» REQUIREMENT
Wherever a picture appears in the data below, omit it, and restate everything else word for word.

[SUPPLIED MATERIAL Boundary: Start]

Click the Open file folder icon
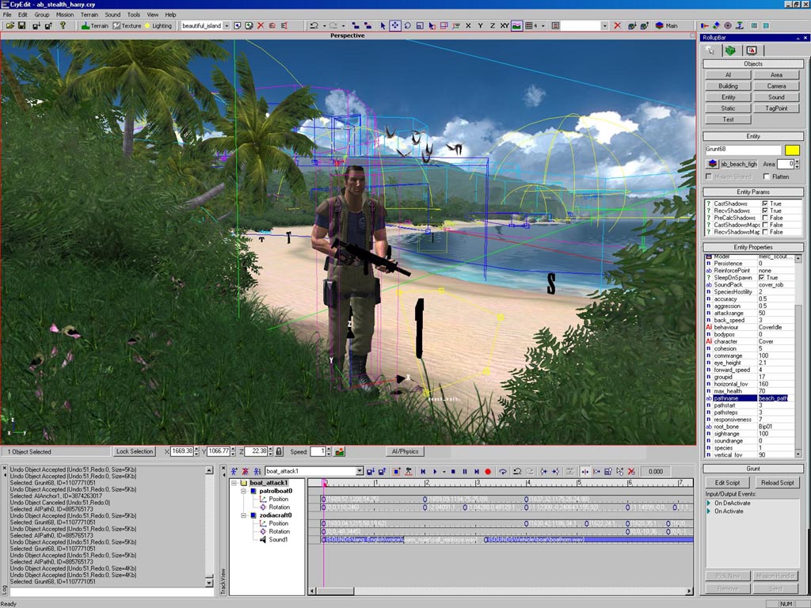Image resolution: width=811 pixels, height=608 pixels. pos(10,25)
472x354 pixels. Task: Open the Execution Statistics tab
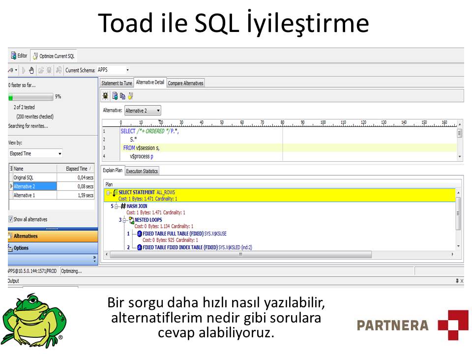coord(143,171)
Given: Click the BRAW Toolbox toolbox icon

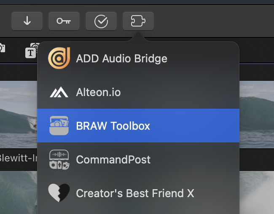Looking at the screenshot, I should (x=59, y=126).
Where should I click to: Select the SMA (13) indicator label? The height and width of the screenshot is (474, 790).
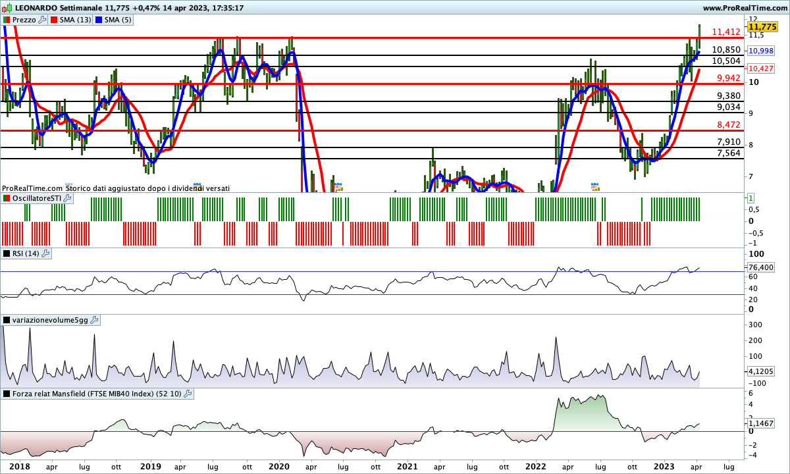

[SUPPLIED MATERIAL Boundary: End]

» TASK SOLUTION
Click the Open file folder icon
Image resolution: width=811 pixels, height=608 pixels. pos(10,25)
472x354 pixels. Task: Open the Execution Statistics tab
coord(143,171)
Given: Click the BRAW Toolbox toolbox icon

Looking at the screenshot, I should (x=59, y=126).
Where should I click to: Select the SMA (13) indicator label? The height and width of the screenshot is (474, 790).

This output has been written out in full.